Christie Lee catches up with Arik Levy at the opening of his first solo exhibition "Manmade (Human) Nature" in Hong Kong.
With a predilection for giving the most quotable sound bites – a favourite includes “creation is an uncontrolled muscle” – Arik Levy is one of those rare individuals who are equally adept at art and design. One of his most recognisable artworks is perhaps Totem, a human-size glass sculpture whose multi-faceted surface reflects everything – and everyone – surrounding it. “It’s really quite amazing. The images differ from one second to the next and once past, is lost forever. Yet, they remain in our minds.” A range of his artworks is now on show at the “Manmade (Human) Nature” exhibition, which runs until May 9 at Pekin Fine Arts in Hong Kong. We find out more.
Who were your early influences?
Victor Vasarely was an important influence. To conceive of such paintings, you need to be calculating to the tee, yet don’t forget that he lived in a low-tech world. Keith Haring was another. I’m amazed by how he always manages to transform something so quickly with the simple splash of the brush.
Why did you choose an apple as the subject for the two Mineralised Paintings on display?
Ah seduction. You know, the story of Adam and Eve? I mean, where else could I go with that? Everything that has to do with fruits is amazing. Everything is connected in my art, rarely is it arbitrary.
How did the dents in your Mercury series come about? I’m guessing they are also intentional…
Yes and no. Every single glass molecule has its own memory and when the glass sculpture is blown to a certain form, these molecules remember that form and try their best to stick to it. Yet, when placed near a fire, the sculpture wouldn’t be able to withstand the pressure, resulting in the dents. I say that it was also unintentional because we couldn’t control the shape of the dent.
Many of your artworks deal with the distortion and indeed, destruction of memory. Do you see memory as a burden?
Not at all! Memory is very precious to me. The problem with my family is, we’re so bad at documenting moments via photography, mostly because we had no money back in the day. As a result, we’re used to carrying all the memories in our brains, which has permitted us to dig deep into our archives wherever we were and under whatever circumstances because we were surrounded by such havoc.

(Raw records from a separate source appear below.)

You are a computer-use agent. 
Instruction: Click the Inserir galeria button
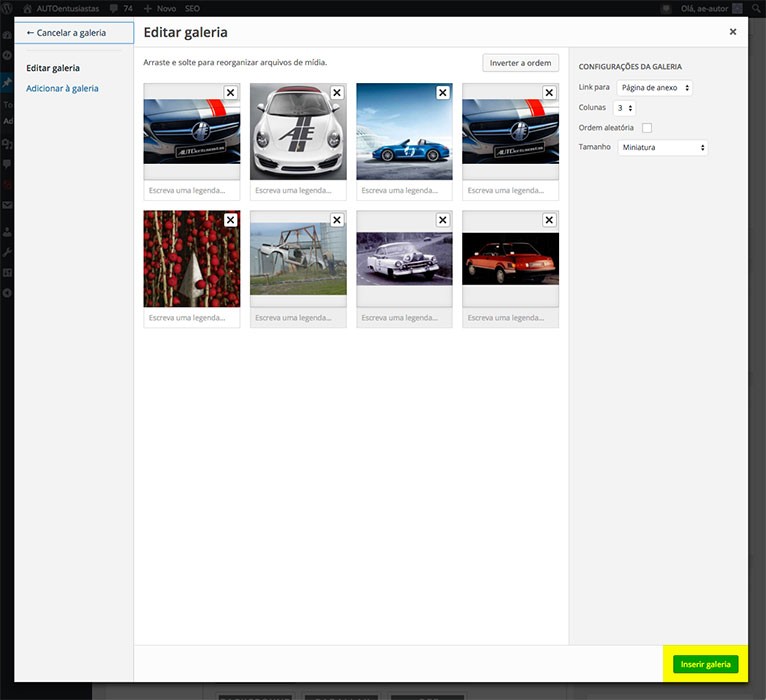[706, 665]
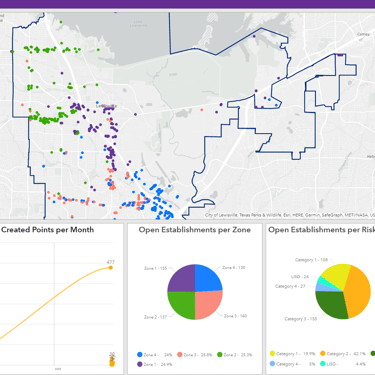
Task: Click the yellow Category 1 legend marker
Action: pos(272,354)
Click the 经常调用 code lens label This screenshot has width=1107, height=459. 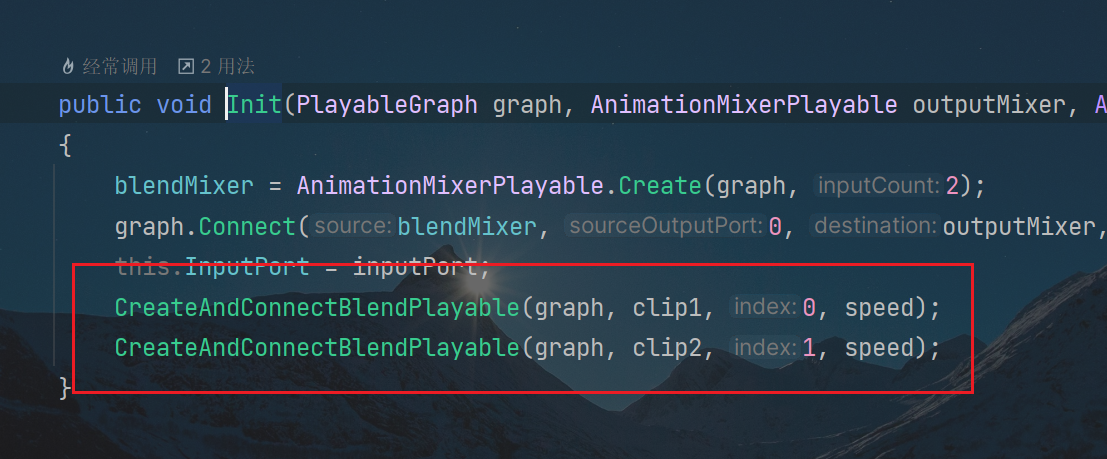click(119, 67)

Did you move a lot as a child?
Not really. I only left Israel for the States when I was 14. But even then, the sense of displacement left a huge impression on me. Politically, Israel was a very unstable state. As a kid, we were told not to touch anything lying around on the floor, because even if it looked like a toy, it might be a bomb. I’m still scared of sitting by a window in a restaurant.

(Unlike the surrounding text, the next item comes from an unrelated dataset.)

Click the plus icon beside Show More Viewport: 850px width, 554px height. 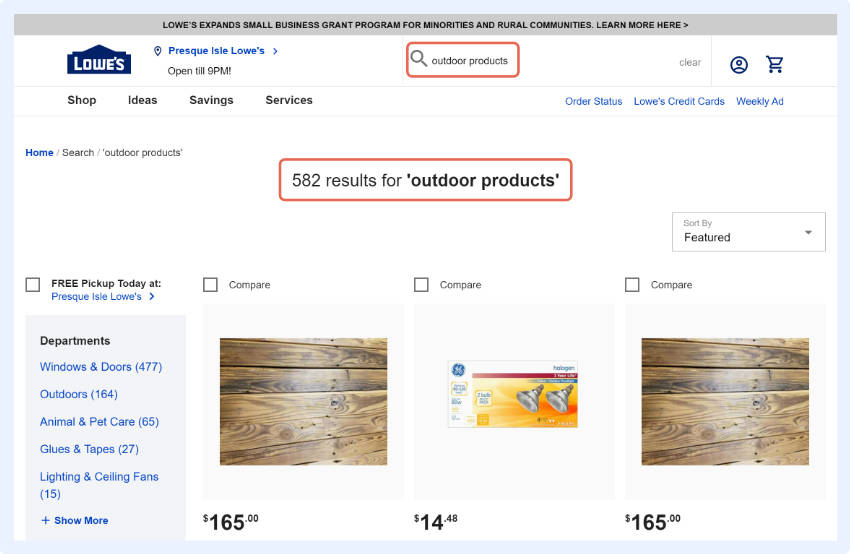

Have you ever tried to document the images that appear on your Totem sculptures, as fleeting as they are?
Not really. I think part of the beauty lies in their ephemerality. Sure, it’s sad when a beautiful moment disappears, but the other side of the coin is you always have something new to look forward to.
Destruction is obviously an important theme in your art, but you also seem to be fascinated with the idea of the origin of life.

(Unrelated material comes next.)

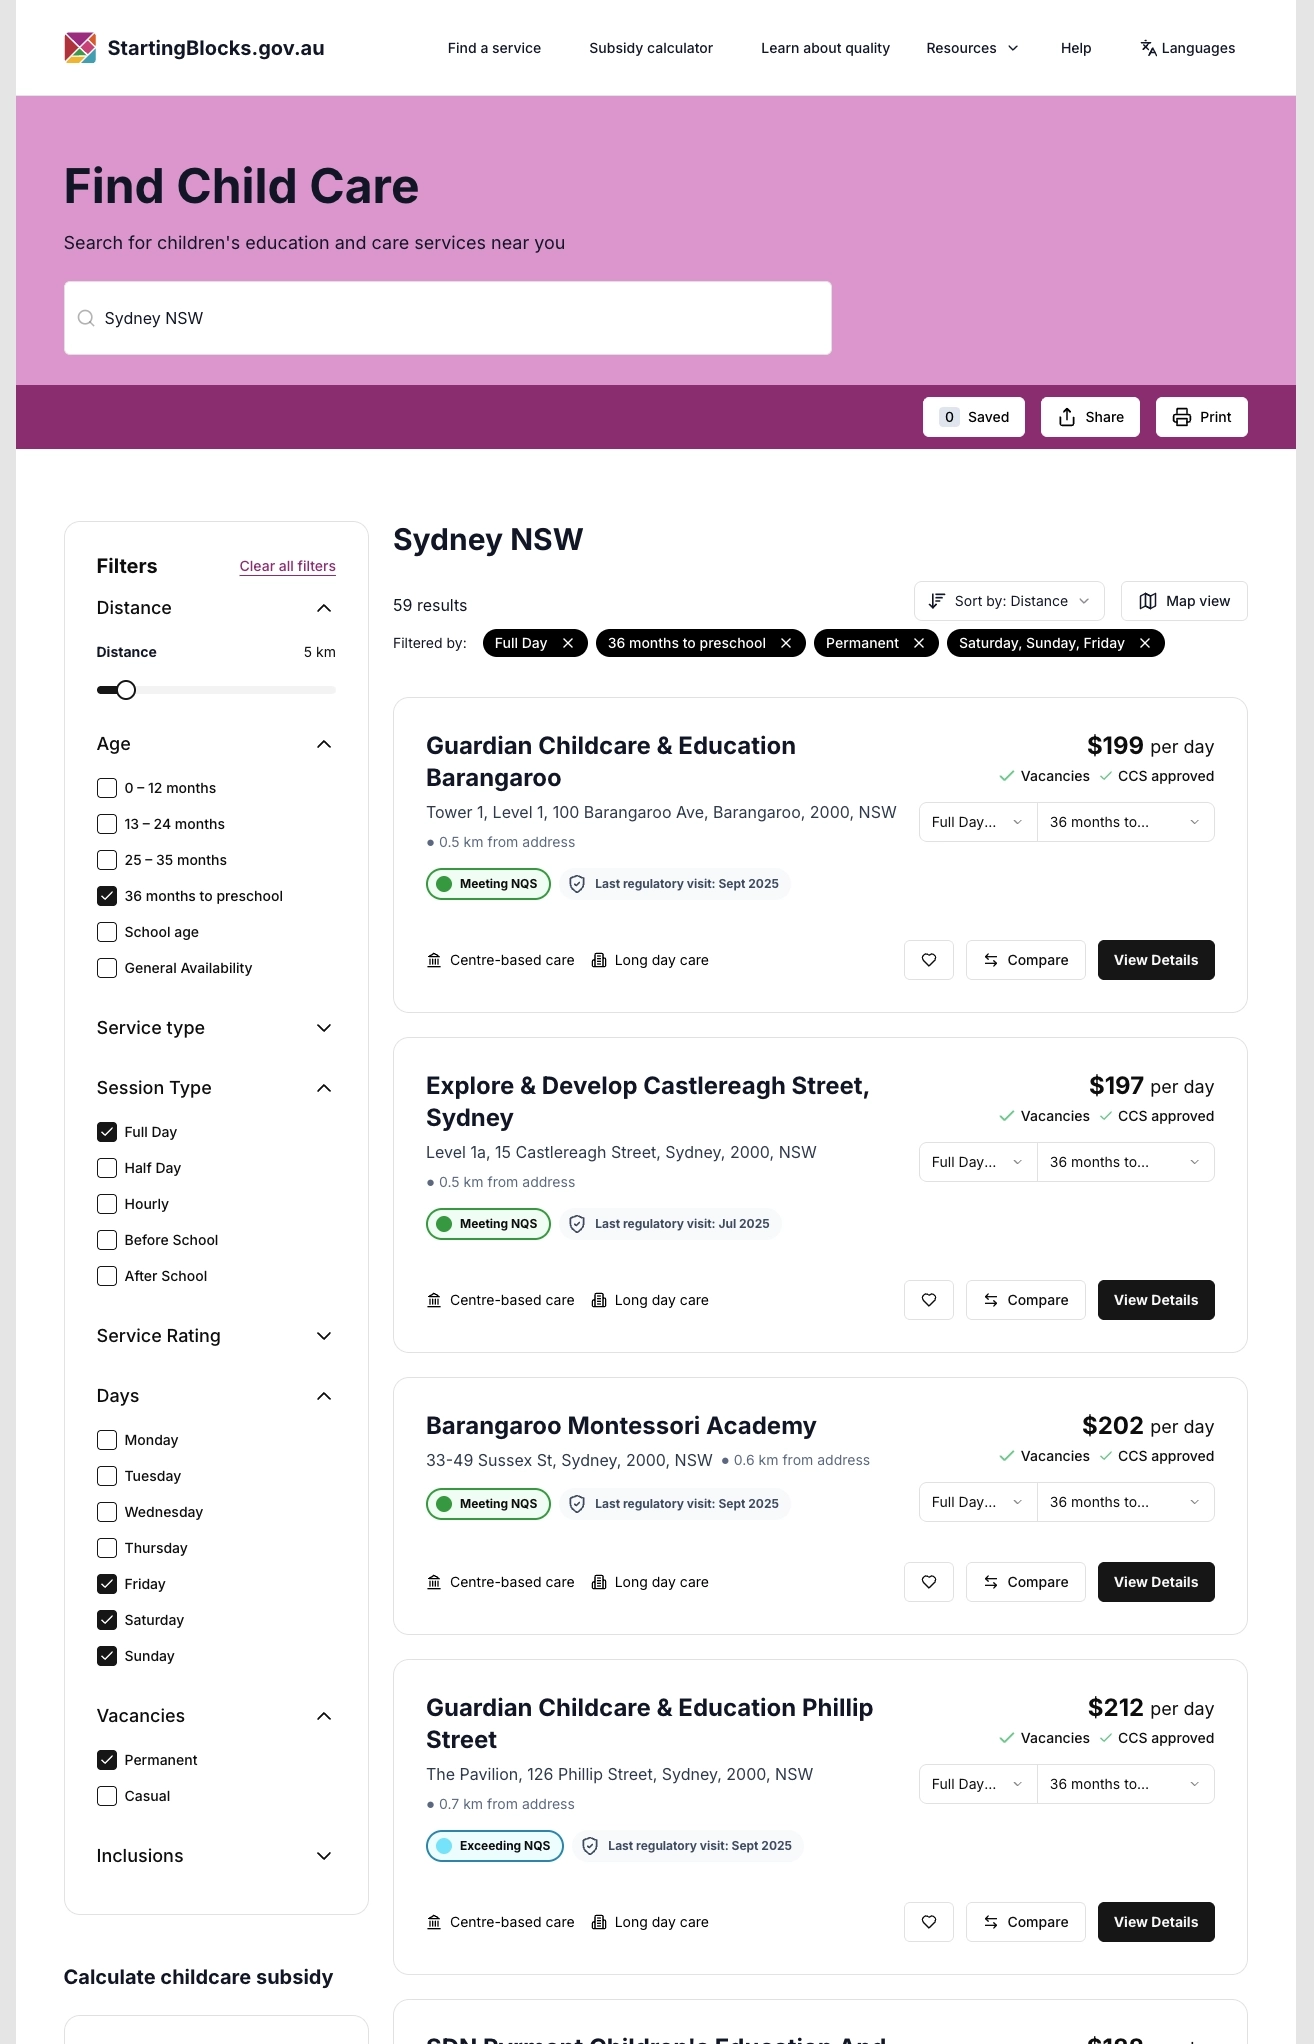
Task: View Details for Explore & Develop Castlereagh
Action: (x=1156, y=1300)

I’ve always believed that what grows above ground is a reflection of the grain, i.e. the origin of life. When I was small, my father warned that even if I were to plant a bunch of euros trees, I wouldn’t get stacks of euros. Maybe doing all this is my desire to prove him wrong (chuckles).
You seem to work a lot in contraries.
Yes, I build to break, break to build and destruct to create.
Could you tell us about Facet Pattern A1?
If you stand in front of it, you see things that you can’t see elsewhere. Despite all the different layers and depths, the picture is far from complete – you have build it up in your brain. As an artist, I’m only the facilitator. This was actually inspired by a trip I took to the tailor’s, as this is how they hang up the measurements of their clients. It’s quite fascinating every time I go, because I feel as if I’m being surrounded by hundreds of individuals, despite their not physically being there!
“Manmade (Human) Nature” runs until May 9 at Pekin Fine Arts in Hong Kong.